SPLASH 2025
Sun 12 - Sat 18 October 2025 Singapore
co-located with ICFP/SPLASH 2025

Linear type systems are powerful because they can statically ensure the correct management of resources like memory, but they can also be cumbersome to work with, since even benign uses of a resource require that it be explicitly threaded through during computation. Borrowing, as popularized by Rust, reduces this burden by allowing one to temporarily disable certain resource permissions (e.g., deallocation or mutation) in exchange for enabling certain structural permissions (e.g., weakening or contraction). In particular, this mechanism spares the borrower of a resource from having to explicitly return it to the lender but nevertheless ensures that the lender eventually reclaims ownership of the resource.

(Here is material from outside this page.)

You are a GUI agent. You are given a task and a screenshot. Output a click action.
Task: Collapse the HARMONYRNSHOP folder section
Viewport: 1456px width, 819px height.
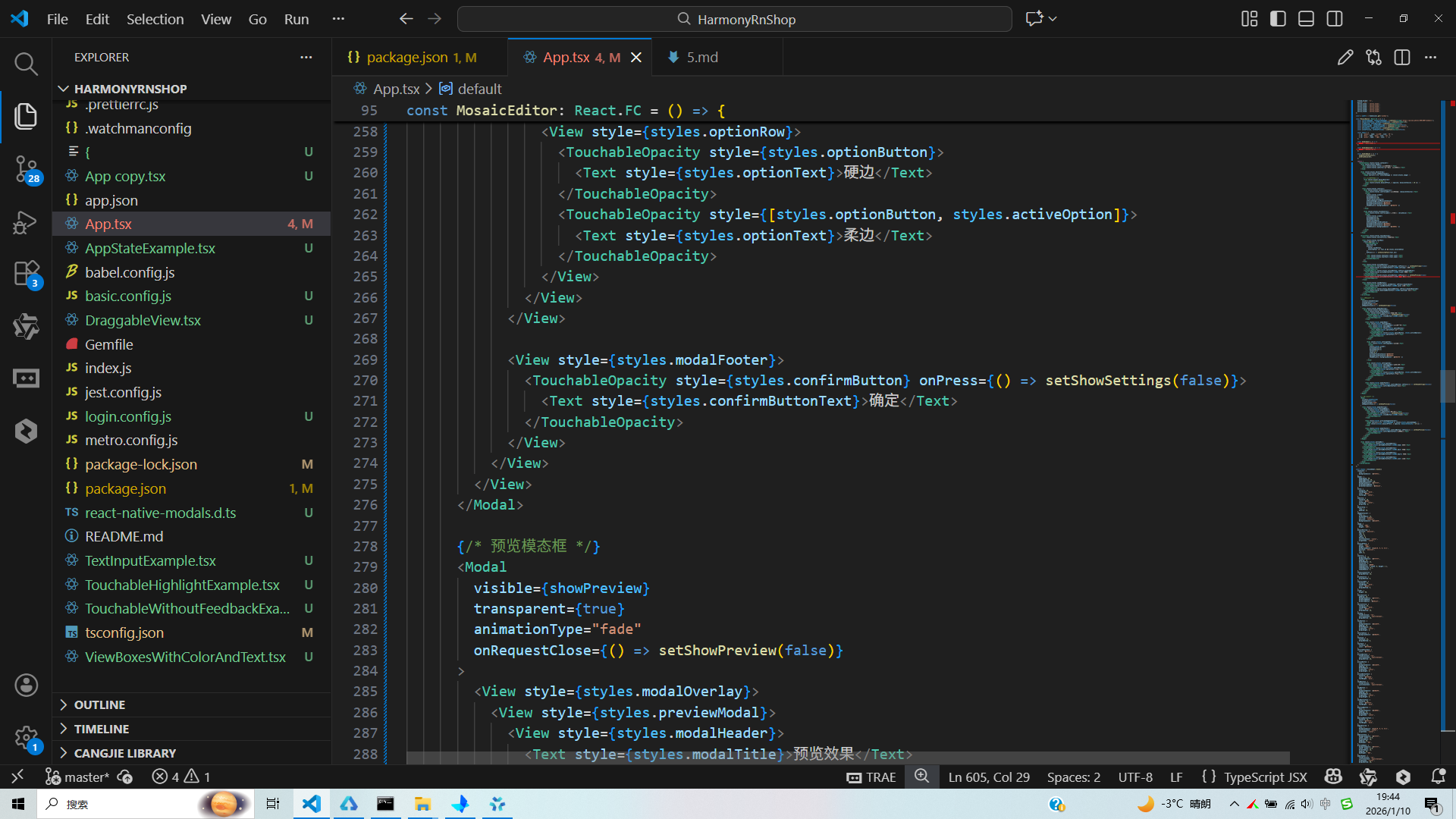point(130,89)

In this paper, we elucidate the semantics of borrowing by starting with a standard linear type system for ensuring safe manual memory management in an untyped lambda calculus and gradually augmenting it with immutable borrows, lexical lifetimes, reborrowing, and finally mutable borrows. We prove semantic type soundness for our Borrow Calculus (BoCa) using Borrow Logic (BoLo), a novel domain-specific separation logic for borrowing. We establish the soundness of this logic using a semantic model that additionally guarantees that our calculus is terminating and free of memory leaks. We also show that our Borrow Logic is robust enough to establish the semantic safety of some syntactically ill-typed programs that temporarily break but reestablish invariants.